There is considerable uncertainty regarding the optimal haemoglobin threshold for the use of red blood cell (RBC) transfusions in anaemic patients. Blood is a scarce resource, and in some countries, transfusions are less safe than others because of a lack of testing for viral pathogens. Therefore, reducing the number and volume of transfusions would benefit patients.
The aim of this review was to compare 30-day mortality and other clinical outcomes in participants randomized to restrictive versus liberal red blood cell (RBC) transfusion thresholds (triggers) for all conditions. The restrictive transfusion threshold uses a lower haemoglobin level to trigger transfusion (most commonly 7 g/dL or 8 g/dL), and the liberal transfusion threshold uses a higher haemoglobin level to trigger transfusion (most commonly 9 g/dL to 10 g/dL).
We identified trials by searching CENTRAL (2016, Issue 4), MEDLINE (1946 to May 2016), Embase (1974 to May 2016), the Transfusion Evidence Library (1950 to May 2016), the Web of Science Conference Proceedings Citation Index (1990 to May 2016), and ongoing trial registries (27 May 2016). We also checked reference lists of other published reviews and relevant papers to identify any additional trials.
We included randomized trials where intervention groups were assigned on the basis of a clear transfusion 'trigger', described as a haemoglobin (Hb) or haematocrit (Hct) level below which a red blood cell (RBC) transfusion was to be administered.

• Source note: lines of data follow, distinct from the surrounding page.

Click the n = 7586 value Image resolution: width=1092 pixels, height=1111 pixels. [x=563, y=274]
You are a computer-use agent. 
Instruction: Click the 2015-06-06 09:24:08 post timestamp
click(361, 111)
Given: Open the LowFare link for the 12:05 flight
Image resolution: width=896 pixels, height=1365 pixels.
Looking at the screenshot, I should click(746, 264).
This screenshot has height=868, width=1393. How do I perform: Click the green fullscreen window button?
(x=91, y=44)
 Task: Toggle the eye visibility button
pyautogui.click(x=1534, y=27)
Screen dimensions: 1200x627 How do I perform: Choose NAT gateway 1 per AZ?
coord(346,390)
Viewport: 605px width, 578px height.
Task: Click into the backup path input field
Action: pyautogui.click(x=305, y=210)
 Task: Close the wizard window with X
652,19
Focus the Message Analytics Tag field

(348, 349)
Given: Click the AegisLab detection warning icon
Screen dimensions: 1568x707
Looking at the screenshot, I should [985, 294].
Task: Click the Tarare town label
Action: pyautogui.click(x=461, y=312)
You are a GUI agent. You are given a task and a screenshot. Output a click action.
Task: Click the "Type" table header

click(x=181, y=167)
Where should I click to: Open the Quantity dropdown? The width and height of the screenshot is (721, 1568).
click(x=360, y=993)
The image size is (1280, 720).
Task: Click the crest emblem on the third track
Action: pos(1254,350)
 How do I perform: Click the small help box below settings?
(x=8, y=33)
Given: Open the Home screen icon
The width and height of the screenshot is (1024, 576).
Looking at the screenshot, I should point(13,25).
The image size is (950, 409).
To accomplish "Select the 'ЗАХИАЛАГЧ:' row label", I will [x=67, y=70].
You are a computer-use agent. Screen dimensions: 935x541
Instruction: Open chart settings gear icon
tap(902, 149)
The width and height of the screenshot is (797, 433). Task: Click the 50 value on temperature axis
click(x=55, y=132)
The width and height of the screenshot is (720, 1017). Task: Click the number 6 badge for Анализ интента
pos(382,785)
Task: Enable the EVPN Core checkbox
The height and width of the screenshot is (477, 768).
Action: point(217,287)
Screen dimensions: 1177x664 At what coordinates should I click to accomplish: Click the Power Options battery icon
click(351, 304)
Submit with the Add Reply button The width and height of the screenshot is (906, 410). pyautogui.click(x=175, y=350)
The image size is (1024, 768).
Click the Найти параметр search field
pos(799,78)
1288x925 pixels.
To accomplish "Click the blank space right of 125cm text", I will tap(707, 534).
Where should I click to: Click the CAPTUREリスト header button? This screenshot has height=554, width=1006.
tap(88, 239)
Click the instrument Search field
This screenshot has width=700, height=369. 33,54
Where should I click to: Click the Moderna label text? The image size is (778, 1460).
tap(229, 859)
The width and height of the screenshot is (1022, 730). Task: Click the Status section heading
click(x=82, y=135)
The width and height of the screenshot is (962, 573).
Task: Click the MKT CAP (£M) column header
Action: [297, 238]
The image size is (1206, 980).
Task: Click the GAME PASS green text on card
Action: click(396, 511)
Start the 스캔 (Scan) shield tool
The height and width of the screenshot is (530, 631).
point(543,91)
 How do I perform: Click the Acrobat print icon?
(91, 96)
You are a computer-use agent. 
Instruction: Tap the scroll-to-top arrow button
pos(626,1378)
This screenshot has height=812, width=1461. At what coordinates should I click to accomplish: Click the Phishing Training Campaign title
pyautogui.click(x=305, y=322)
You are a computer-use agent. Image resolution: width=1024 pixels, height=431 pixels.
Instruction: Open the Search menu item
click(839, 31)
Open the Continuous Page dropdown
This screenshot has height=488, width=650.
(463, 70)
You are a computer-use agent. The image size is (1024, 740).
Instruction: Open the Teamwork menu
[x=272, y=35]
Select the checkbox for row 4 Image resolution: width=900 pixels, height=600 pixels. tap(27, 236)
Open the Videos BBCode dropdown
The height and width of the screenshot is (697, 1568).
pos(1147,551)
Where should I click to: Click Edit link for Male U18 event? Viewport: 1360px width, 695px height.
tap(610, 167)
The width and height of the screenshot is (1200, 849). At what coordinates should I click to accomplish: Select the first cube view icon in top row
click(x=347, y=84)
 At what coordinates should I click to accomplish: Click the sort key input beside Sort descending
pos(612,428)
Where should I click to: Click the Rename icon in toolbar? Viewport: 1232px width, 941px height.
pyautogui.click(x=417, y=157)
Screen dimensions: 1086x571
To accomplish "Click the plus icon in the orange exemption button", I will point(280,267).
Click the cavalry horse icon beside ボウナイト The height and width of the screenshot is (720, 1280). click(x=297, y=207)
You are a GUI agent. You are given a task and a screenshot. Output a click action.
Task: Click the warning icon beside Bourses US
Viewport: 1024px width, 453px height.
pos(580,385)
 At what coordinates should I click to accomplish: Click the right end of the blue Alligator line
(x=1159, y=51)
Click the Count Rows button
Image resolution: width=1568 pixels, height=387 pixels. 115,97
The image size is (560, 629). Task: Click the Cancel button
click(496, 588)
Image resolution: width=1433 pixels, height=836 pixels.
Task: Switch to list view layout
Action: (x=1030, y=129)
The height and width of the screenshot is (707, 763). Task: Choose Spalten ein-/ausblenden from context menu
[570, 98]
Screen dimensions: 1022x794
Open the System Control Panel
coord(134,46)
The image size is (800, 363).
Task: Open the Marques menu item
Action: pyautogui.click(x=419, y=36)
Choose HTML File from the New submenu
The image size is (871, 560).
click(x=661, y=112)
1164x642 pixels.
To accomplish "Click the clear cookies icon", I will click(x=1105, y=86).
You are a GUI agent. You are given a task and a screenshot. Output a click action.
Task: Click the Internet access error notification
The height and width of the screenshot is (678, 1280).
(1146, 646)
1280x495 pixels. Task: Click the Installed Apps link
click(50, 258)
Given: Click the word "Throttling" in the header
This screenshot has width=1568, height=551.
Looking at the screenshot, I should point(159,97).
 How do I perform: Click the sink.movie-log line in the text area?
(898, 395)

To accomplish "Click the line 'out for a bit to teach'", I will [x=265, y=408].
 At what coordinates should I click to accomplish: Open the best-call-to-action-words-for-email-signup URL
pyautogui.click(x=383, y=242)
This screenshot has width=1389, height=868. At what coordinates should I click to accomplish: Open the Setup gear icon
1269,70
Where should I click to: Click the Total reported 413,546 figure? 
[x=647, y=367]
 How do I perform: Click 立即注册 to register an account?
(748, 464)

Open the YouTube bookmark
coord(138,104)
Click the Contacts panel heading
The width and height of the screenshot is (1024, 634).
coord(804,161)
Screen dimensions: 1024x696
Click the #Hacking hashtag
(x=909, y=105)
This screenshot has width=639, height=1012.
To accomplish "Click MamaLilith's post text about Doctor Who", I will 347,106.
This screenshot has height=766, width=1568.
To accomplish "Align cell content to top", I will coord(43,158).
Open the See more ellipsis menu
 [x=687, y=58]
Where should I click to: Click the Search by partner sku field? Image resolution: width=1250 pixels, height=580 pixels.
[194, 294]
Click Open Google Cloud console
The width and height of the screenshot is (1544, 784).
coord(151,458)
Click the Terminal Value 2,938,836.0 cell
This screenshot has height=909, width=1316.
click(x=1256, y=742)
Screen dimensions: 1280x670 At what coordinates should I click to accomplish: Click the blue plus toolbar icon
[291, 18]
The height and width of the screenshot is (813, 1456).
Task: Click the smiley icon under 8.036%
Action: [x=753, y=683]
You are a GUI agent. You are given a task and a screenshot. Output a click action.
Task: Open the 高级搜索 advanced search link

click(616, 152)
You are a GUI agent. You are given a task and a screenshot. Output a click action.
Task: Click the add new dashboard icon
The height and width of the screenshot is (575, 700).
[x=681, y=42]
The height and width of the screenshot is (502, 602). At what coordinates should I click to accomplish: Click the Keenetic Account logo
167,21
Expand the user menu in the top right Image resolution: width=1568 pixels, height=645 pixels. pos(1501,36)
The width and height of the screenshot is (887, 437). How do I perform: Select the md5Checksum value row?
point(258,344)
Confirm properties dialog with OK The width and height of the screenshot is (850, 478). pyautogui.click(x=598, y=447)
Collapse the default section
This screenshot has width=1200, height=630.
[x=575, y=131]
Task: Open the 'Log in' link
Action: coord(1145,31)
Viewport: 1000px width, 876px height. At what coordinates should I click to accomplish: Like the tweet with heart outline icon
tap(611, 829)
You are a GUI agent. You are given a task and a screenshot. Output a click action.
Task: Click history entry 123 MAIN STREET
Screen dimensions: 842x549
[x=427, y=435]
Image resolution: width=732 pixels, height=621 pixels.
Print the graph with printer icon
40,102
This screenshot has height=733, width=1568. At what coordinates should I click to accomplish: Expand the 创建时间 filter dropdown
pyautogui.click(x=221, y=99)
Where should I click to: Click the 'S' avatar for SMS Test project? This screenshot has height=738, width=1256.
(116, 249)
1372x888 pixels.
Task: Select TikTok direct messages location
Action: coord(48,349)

We pooled risk ratios of clinical outcomes across trials using a random-effects model. Two people extracted the data and assessed the risk of bias. We conducted predefined analyses by clinical subgroups. We defined participants randomly allocated to the lower transfusion threshold as 'restrictive transfusion' and to the higher transfusion threshold as 'liberal transfusion'.
A total of 31 trials, involving 12,587 participants, across a range of clinical specialities (e.g. surgery, critical care) met the eligibility criteria. The trial interventions were split fairly equally with regard to the haemoglobin concentration used to define the restrictive transfusion group. About half of them used a 7 g/dL threshold, and the other half used a restrictive transfusion threshold of 8 g/dL to 9 g/dL. The trials were generally at low risk of bias .Some items of methodological quality were unclear, including definitions and blinding for secondary outcomes.
Restrictive transfusion strategies reduced the risk of receiving a RBC transfusion by 43% across a broad range of clinical specialties (risk ratio (RR) 0.57, 95% confidence interval (CI) 0.49 to 0.65; 12,587 participants, 31 trials; high-quality evidence), with a large amount of heterogeneity between trials (I² = 97%). Overall, restrictive transfusion strategies did not increase or decrease the risk of 30-day mortality compared with liberal transfusion strategies (RR 0.97, 95% CI 0.81 to 1.16, I² = 37%; N = 10,537; 23 trials; moderate-quality evidence) or any of the other outcomes assessed (i.e. cardiac events (low-quality evidence), myocardial infarction, stroke, thromboembolism (high-quality evidence)). Liberal transfusion did not affect the risk of infection (pneumonia, wound, or bacteraemia).